Do they want to tax "cadillac" plans,absolutely. I also think health management and health care delivery are societal issues and they are impeding our efforts to retain a meaningful competitive position in the world economy,
There is a place for government, industry, and the consumer to address this issue.
As Kimberly points out the codependency and lack of awareness of factors affecting their health and the cost of care by consumers is deeply rooted and a huge impediment to overcome and address the health management issue.
To take your comments a step further Mark, I firmly believe that we have a huge lack of responsibility in our society with regard to healthcare. Childhood obesity is at an all-time high and I don't agree that in our workplaces, we should all be required to pay the same payroll deductions for our healthcare premiums. What we're going to start seeing is companies who will reward employees who have a healthy lifestyle and penalize employees who do not. There are independent companies who are now offering employer programs where they will partner with employees' doctors and then report the findings to the insurance carriers. If you decide to not take care of yourself, you should pay more. I guarantee you that if it hits someone's wallet, their lifestyle will change. We'll see more people quitting smoking and exercising more. When that happens at HOME (where it should be happening anyway!) it will trickle to the children and start a new trend of having healthy families. What a concept!
Most auto, home and life insurance policies are that way -- so should employer sponsored healthcare.
Couldn't agree more Kimberly! 60% of health care costs are attributable to lifestyle. That means they are managable and controllable. When you add in the indirect costs of health care related to workplace stress and dissatifaction (lack of engagement) we are "leaking" billions of dollars annually.
I work with clients among other areas to implement integrated health and wellness management programs that "partner" with their employees and their providers. The results are showing up both directly on the bottom line and in the health and morale of employees and their families.
The "solutions" being offered by most current government interventions are focused on "delivery"- the 40%. As employers we have a great opportunity to address the 60%, just like we did with quality in the 70's and 80's!
The answer, pure and simple, to Caty's question is found in PPACA and the legislative history behind it. PPACA established a requirement to report amounts spent on health-related benefits as a precursor to implementing the so-called "Cadillac plan" tax in 2018. It was implemented early as a secondary means for HHS to address the actuarial levels and relative pricing for the three tiers of benefits to be offered via the exchanges. The rest is window dressing.
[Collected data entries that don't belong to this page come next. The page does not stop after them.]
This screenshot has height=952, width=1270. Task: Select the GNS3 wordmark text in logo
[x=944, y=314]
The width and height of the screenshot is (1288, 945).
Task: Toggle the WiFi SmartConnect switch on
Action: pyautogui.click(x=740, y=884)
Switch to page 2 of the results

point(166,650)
I concede the following, at least in part, reflects a political bias. I'm not a believer the exchanges will be the downfall of employer-provided health insurance; however, I do believe it will become the basis for dropping the majority of plans to the minimum benefit level government says is acceptable. Bear in mind the exchanges do nothing to address the costs of the underlying services, medical care; rather, they serve as a consolidated purchasing mechanism. Before this becomes less expensive, a solution beyond price controls (Medicare's approach) is required. I've worked with Congress on insurance issues, and the sad reality is the members and their staffs don't get it and don't really want to. That, again in part, is why we're starting to see parts of PPACA get scaled back or repealed.